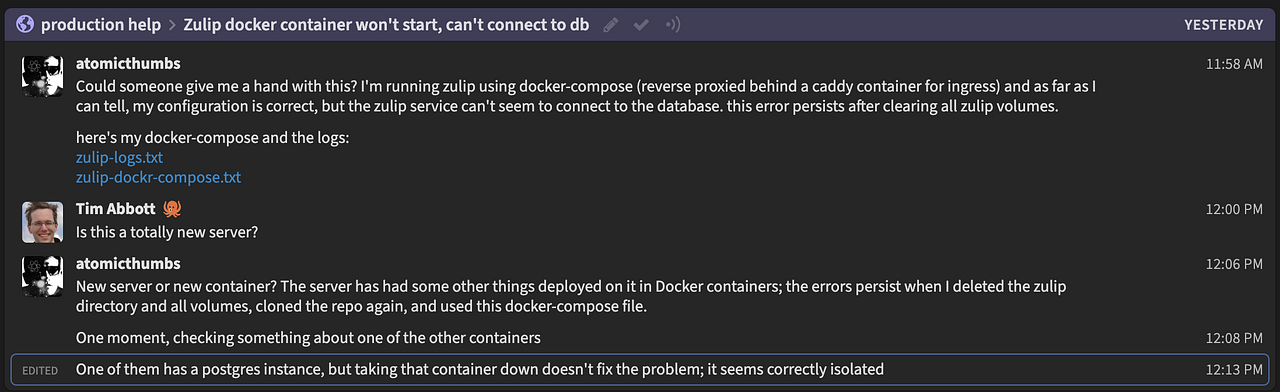Click the YESTERDAY date label in header
The height and width of the screenshot is (392, 1280).
(x=1223, y=24)
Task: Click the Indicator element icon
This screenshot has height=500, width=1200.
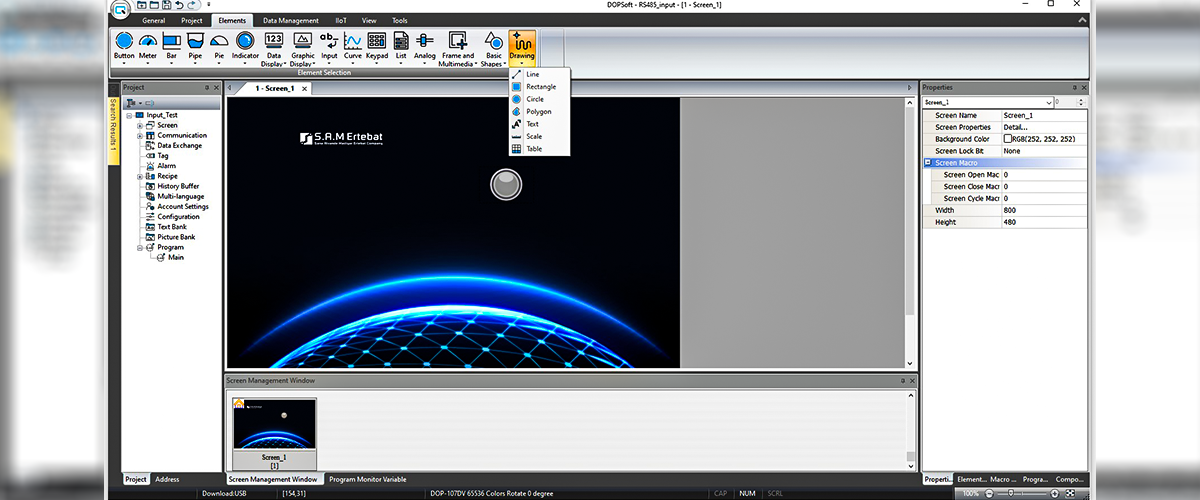Action: [245, 42]
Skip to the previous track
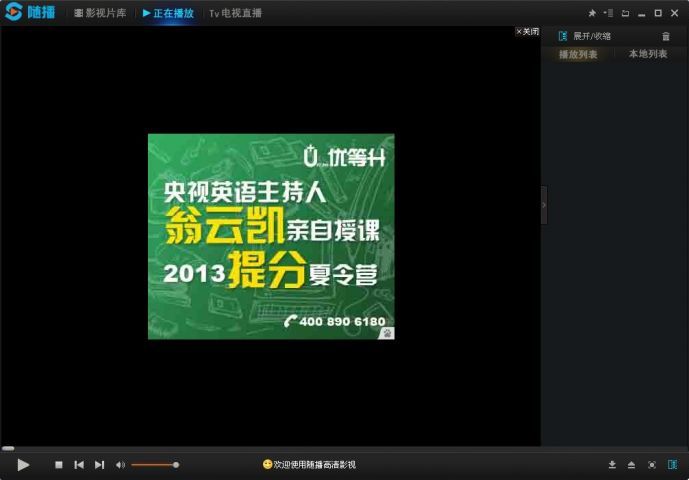Image resolution: width=689 pixels, height=480 pixels. [79, 465]
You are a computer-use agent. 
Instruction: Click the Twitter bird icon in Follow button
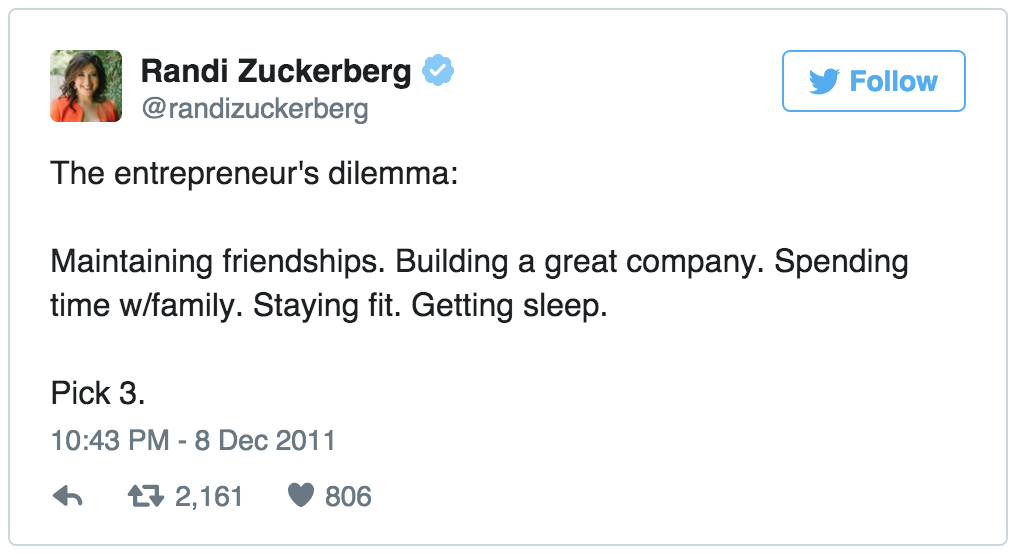click(x=824, y=81)
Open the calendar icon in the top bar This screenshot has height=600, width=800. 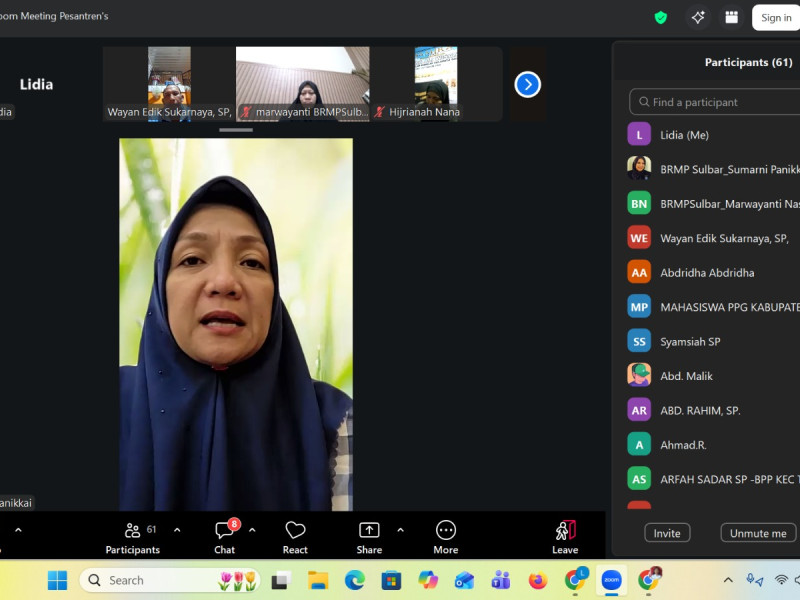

==============================

◆ The problem:
The lines to repeat run from the line containing "This screenshot has height=500, width=1200." through the last line of the material above; give them exactly, without the pictures.

◆ Exercise response:
This screenshot has height=500, width=1200.
Action: [245, 42]
Skip to the previous track
Image resolution: width=689 pixels, height=480 pixels. [79, 465]
You are a computer-use agent. 
Instruction: Click the Twitter bird icon in Follow button
click(x=824, y=81)
Open the calendar icon in the top bar This screenshot has height=600, width=800. 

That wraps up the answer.